The Finance Minister made two announcements related to income tax deductions that are likely to please many individual taxpayers. These relate to the annual tax deduction under section 80C, and health care deductions under section 80D. Lets show you how you can benefit.
Firstly, there will be a new section 80CCF inserted into the tax code towards a deduction in respect of an investment in long-term infrastructure bonds as may be notified by the Government. The deduction will be Rs 20,000 and this will be over and above the Rs 1 lakh deduction available under section 80C, 80CCC and 80CCD. It will be applicable from the start of the new financial year in April 2010.

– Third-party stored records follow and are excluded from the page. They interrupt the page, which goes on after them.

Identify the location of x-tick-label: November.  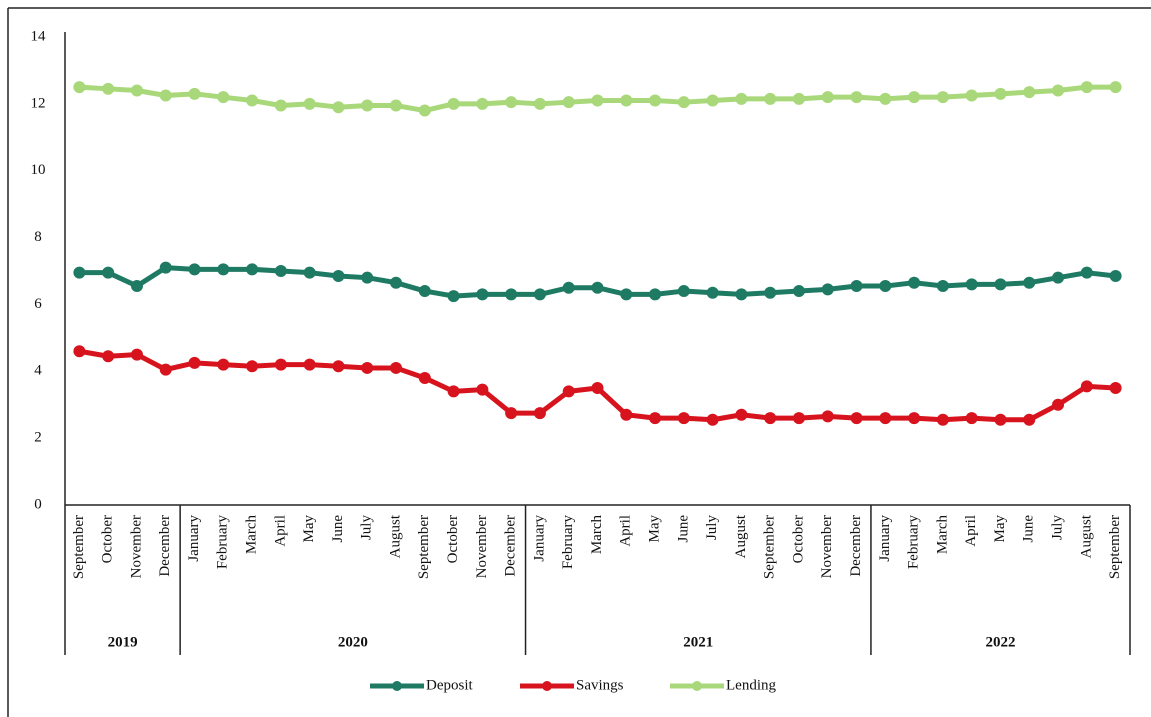
(827, 546).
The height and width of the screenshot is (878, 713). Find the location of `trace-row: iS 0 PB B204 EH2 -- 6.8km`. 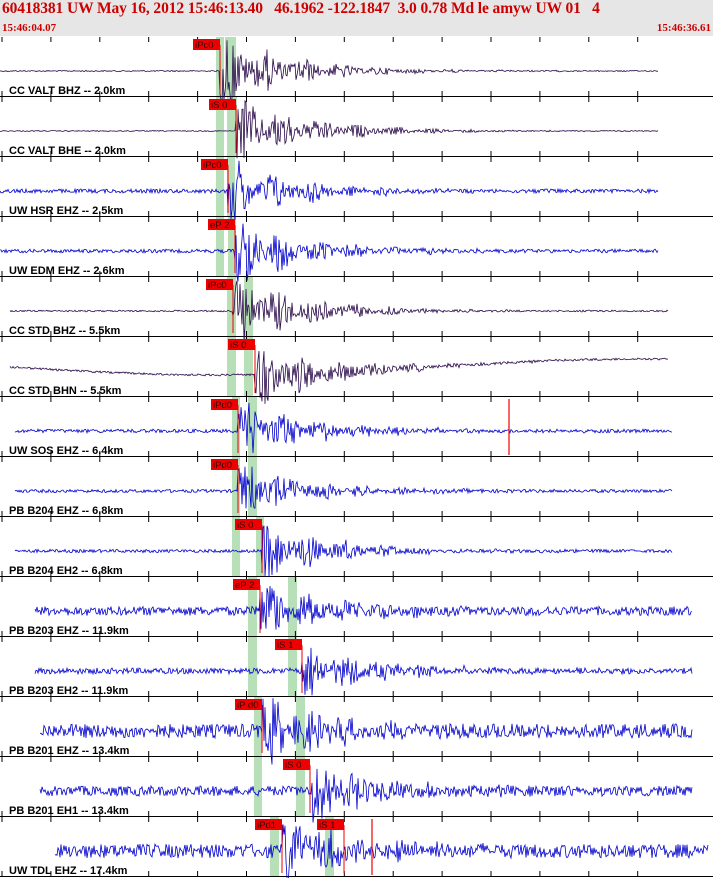

trace-row: iS 0 PB B204 EH2 -- 6.8km is located at coordinates (356, 548).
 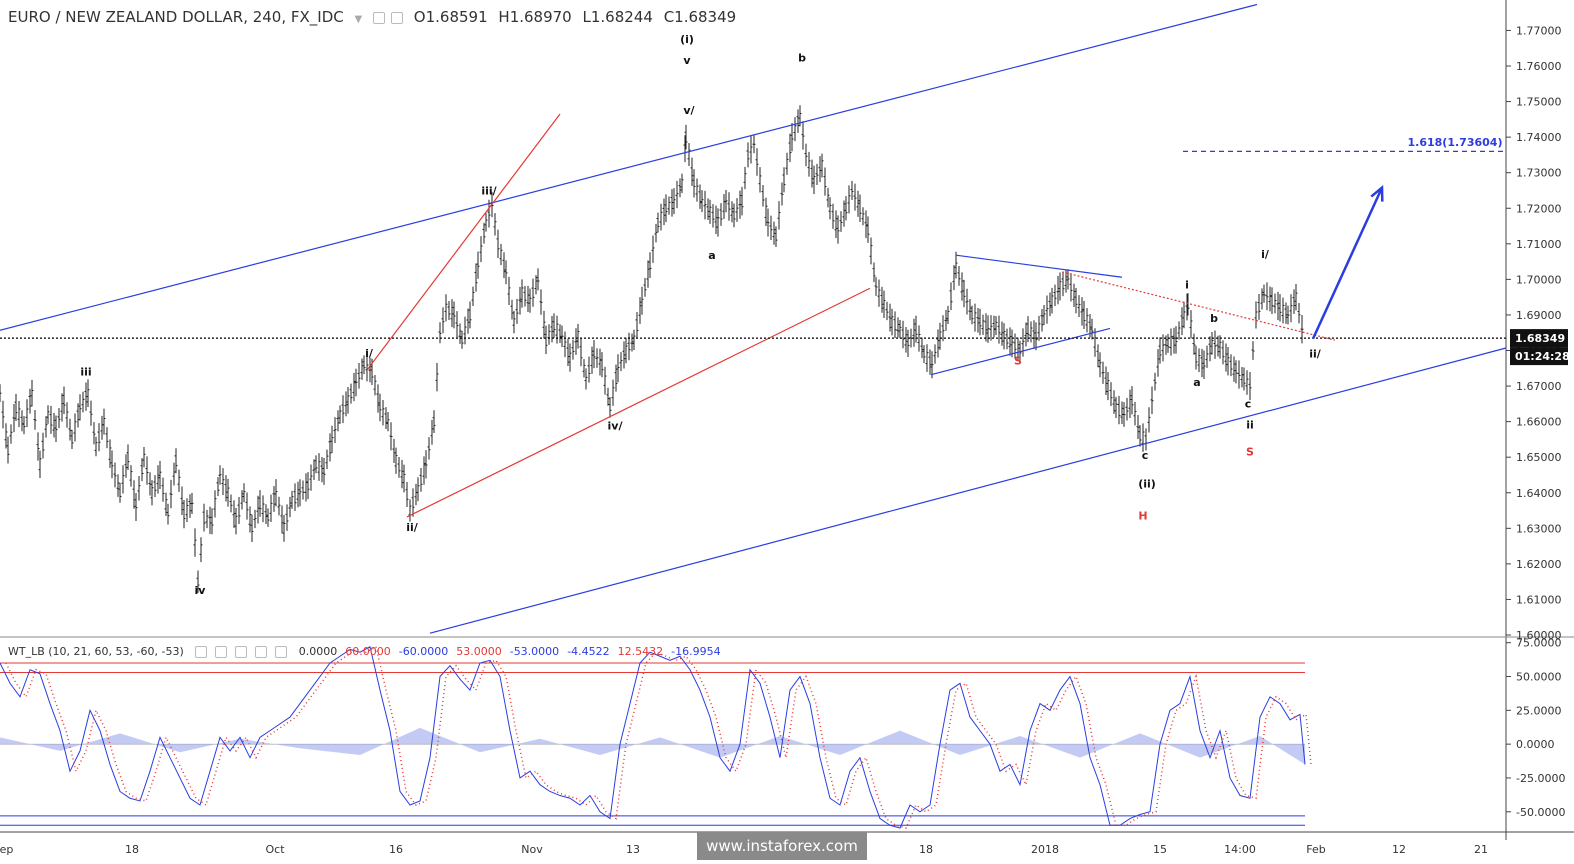 I want to click on wave-label: iv/, so click(x=616, y=426).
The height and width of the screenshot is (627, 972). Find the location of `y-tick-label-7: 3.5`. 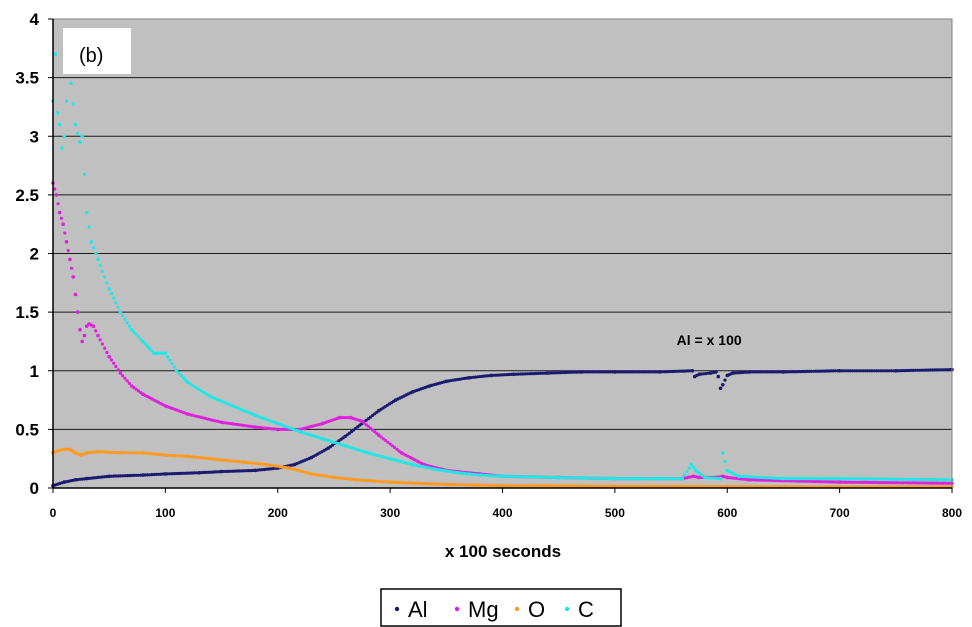

y-tick-label-7: 3.5 is located at coordinates (27, 78).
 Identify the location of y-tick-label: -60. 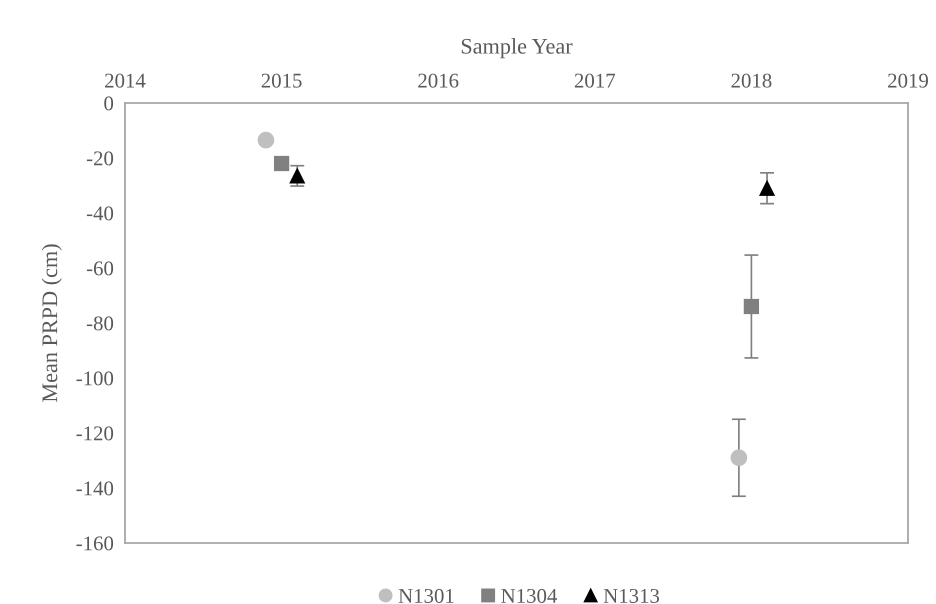
(100, 268).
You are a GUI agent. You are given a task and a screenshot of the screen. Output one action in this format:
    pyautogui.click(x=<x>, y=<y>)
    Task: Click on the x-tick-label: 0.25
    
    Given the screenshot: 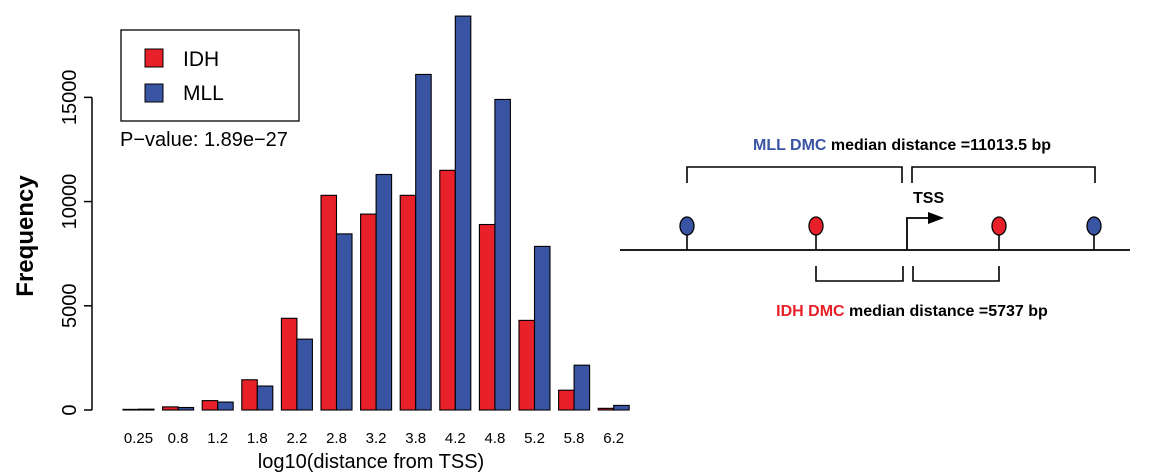 What is the action you would take?
    pyautogui.click(x=138, y=438)
    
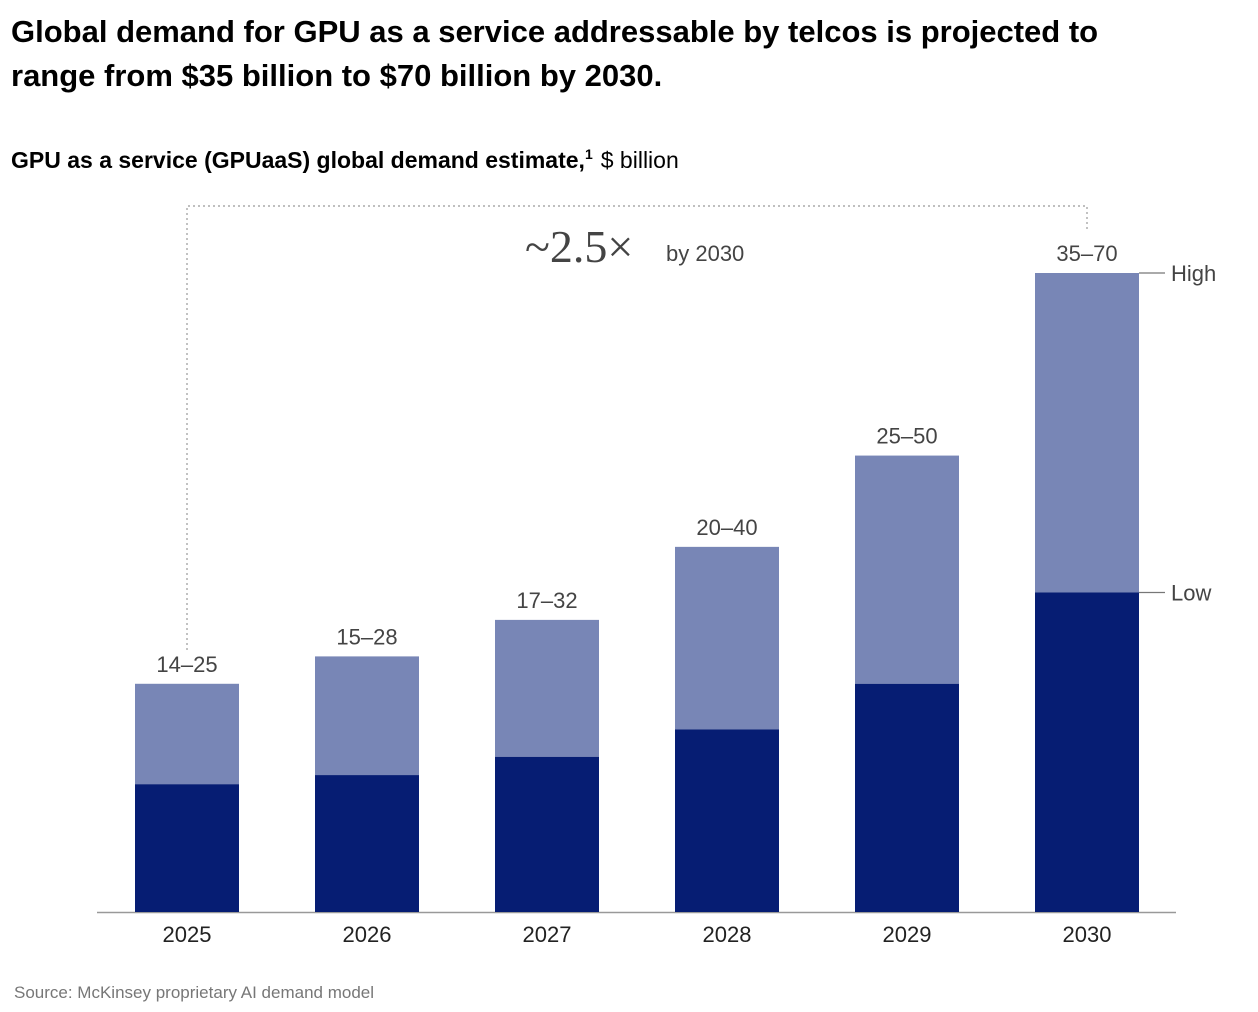 The width and height of the screenshot is (1258, 1012). I want to click on x-tick-label: 2028, so click(728, 934).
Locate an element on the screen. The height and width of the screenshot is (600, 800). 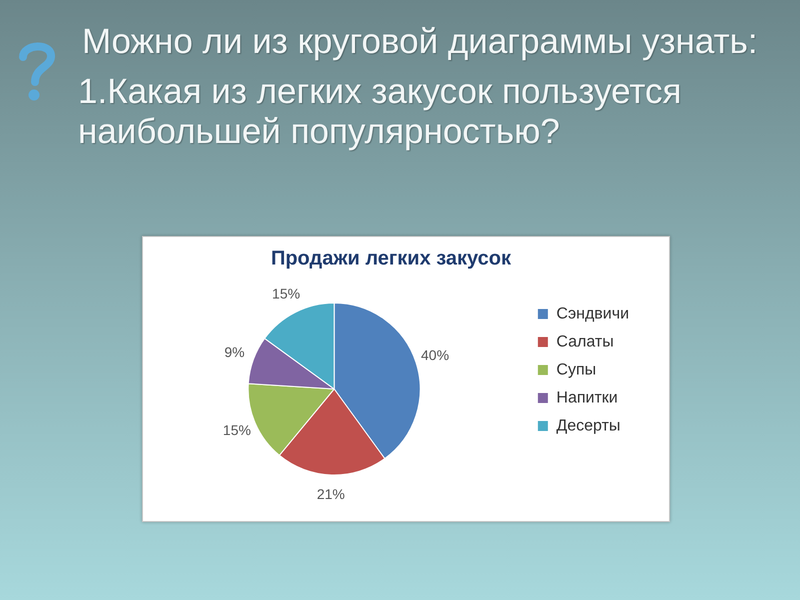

As a result, you can save up to Rs 6,000 if you avail of this deduction by investing in long-term infrastructure bonds.
Secondly, it will now be possible to take a deduction under section 80D for contributions made to CGHS medical facilities (Central Government Health Scheme). CGHS is a health scheme available to serving and retired Government servants. This facility is similar to the facilities available through health insurance policies. The amount of aggregate amount of the deduction remains the same, which is set at Rs 15,000 per annum for self, spouse and dependent children, and an additional deduction of Rs 15,000 in case of an insurance policy for dependent parents, and Rs 20,000 in both cases if the insured is above 65 years of age. This deduction will be applicable from the start of the new financial year in April 2010.
Pre-budget expectations on what the Finance Minister might do to expand the scope of the section 80 deductions were high. Clearly, there was much by way of speculation. We’re glad that at least some benefits are being offered.